In 2022, the book El Sagrado, la historia de sus historias (El Sagrado, the History of its Stories) was published. It tells the history of the school in Godella (Valencia), founded in 1898, and was written by Paz Llombart, a former teacher at the school.
On the eve of the 125th anniversary of the school, the Feast of the Blessed Mater gives us the opportunity to remember that life is not always easy, but that often the important thing is to face the difficulties with confidence and hope.
This article presents some particularly difficult moments for the painting of the Blessed Mater at the school in Godella, which is an original painting by Paulina Perdreau, as described in various sections of Paz Llombart's book.
According to a nun writing in 1940: "The picture of Mater of the House of Godella was painted by Mother Perdreau in 1881 during her stay in the House of Layrac. In the background, one can make out the panorama that could be seen from the terrace of the old Abbey. One can even see a train on a viaduct and nineteenth-century castles."
Since 1903, the painting has been in its present location, giving its name to a chapel of intermediate size that was formerly the Study Room of the Grand Pensionary.
During the Spanish Civil War (1936-1939) the school was seized and the nuns were forced to abandon it, taking refuge in various houses in the town first, leaving for the city of Valencia and then to Barcelona. From there, they embarked for Marseilles, far from the violence and persecution in Spain.
With the nuns far from Godella, the school was occupied by the Republican troops, with the prohibition to take anything of value from it...so how did the image of Mater survive?
The book goes on to compare various versions on that point, and concludes that two sisters asked the mayor to safeguard that image of Mary. "At 10 o'clock in the evening (July 29, 1936, the same day the RSCJ were expelled from the town) they entered the empty school, cut the canvas to separate it from the frame and carefully rolled it up. They left it for the time being in the forest under the pine trees". One of their neighbors later entered the forest and with great caution took it home.

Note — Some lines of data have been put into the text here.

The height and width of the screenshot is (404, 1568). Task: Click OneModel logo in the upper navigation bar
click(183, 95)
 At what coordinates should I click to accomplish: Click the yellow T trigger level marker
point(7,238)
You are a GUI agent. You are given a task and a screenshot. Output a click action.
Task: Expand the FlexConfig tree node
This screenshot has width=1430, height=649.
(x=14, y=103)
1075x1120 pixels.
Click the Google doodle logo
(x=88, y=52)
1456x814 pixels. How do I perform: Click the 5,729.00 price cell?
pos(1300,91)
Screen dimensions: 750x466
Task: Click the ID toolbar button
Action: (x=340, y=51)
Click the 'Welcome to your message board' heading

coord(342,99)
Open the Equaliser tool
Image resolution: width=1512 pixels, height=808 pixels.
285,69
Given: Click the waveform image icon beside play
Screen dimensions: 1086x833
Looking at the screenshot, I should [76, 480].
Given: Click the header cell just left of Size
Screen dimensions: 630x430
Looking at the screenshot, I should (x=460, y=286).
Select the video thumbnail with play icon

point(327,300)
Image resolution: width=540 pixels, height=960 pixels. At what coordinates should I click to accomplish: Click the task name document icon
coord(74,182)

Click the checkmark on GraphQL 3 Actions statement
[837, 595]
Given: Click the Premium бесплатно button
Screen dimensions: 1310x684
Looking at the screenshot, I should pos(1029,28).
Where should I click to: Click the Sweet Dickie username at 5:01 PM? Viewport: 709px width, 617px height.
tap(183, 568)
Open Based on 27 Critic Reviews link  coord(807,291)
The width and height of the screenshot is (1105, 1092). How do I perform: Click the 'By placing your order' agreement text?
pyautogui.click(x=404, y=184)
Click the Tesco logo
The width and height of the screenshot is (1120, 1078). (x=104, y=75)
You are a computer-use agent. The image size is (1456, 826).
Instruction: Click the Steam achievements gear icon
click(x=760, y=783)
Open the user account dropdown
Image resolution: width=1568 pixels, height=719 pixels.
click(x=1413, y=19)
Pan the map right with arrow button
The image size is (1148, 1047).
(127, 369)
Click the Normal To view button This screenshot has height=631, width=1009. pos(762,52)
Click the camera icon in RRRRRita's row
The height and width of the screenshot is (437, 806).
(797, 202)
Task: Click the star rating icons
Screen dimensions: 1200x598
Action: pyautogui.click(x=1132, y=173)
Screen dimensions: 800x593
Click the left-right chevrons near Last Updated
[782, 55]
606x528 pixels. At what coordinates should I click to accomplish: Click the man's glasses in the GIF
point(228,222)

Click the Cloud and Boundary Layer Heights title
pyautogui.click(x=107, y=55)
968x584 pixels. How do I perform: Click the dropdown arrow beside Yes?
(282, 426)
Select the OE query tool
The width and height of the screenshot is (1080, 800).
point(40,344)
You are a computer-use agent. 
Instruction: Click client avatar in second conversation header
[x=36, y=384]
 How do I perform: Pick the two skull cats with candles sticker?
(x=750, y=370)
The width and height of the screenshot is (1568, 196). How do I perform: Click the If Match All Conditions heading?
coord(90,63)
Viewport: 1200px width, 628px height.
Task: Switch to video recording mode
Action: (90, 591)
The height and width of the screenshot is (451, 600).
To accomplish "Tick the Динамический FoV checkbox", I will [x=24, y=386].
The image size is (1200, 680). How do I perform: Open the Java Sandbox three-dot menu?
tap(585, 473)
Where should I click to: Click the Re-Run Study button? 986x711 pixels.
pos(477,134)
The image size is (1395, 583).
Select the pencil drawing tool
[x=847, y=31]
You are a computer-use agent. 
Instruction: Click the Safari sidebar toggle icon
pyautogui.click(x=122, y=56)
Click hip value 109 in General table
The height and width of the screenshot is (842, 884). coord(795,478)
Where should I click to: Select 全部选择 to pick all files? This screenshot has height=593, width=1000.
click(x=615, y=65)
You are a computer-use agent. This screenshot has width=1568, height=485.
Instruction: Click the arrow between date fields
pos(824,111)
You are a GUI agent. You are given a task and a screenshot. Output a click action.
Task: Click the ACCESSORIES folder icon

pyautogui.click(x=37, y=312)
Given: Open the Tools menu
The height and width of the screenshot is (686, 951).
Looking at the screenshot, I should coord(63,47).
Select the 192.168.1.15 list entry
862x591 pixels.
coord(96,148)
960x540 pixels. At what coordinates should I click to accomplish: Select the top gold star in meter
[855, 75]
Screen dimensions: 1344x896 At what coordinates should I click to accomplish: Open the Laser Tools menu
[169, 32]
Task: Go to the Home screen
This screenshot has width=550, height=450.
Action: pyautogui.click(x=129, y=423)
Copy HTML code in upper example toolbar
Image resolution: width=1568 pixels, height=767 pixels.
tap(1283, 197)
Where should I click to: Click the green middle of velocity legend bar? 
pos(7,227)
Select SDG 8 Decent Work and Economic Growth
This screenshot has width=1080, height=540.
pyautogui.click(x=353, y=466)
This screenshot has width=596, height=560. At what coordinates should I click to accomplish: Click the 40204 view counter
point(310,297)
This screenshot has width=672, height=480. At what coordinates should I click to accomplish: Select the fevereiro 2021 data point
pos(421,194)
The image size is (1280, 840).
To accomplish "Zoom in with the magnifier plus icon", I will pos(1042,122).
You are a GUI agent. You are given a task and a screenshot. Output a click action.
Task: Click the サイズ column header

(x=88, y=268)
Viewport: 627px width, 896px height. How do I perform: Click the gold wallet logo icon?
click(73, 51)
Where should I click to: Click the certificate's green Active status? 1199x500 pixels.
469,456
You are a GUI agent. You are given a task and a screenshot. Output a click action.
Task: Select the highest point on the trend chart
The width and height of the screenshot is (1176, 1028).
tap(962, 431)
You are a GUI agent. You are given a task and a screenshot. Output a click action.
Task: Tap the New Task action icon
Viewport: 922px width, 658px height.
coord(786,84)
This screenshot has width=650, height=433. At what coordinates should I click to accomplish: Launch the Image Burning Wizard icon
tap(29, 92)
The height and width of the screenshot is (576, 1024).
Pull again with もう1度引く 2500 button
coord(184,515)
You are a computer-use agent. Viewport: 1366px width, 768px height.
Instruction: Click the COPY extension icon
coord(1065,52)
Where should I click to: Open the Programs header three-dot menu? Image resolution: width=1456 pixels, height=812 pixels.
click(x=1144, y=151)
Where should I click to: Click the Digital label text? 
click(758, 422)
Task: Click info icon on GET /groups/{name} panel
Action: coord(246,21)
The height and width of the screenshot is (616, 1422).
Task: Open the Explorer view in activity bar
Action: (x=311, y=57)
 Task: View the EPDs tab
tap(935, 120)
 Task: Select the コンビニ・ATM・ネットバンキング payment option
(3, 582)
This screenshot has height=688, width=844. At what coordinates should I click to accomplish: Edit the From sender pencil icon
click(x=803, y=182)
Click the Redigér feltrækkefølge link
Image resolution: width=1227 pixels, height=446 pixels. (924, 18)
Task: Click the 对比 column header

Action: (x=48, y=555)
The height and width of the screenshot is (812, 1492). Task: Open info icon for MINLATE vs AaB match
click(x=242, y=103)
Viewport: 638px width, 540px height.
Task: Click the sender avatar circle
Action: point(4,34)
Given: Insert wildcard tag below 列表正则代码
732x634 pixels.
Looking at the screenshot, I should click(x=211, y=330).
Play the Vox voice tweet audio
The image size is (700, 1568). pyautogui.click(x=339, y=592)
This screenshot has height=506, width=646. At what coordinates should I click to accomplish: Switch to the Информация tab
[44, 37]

The next day, he gave it to another neighbor, who kept it in his house, and it remained there until the end of the war. It was a brave and risky action that ensured the survival of the painting of Mater de Godella, without which it probably would have been destroyed.
On March 31, 1939, the nuns returned to the school and a few weeks later, "the picture was carried in procession through the town, escorted by former students. The Archbishop, nuns and girls waited for it at the school and showered the picture with flowers. Since that moment, the Blessed Mater has remained in the same place where we admire her today".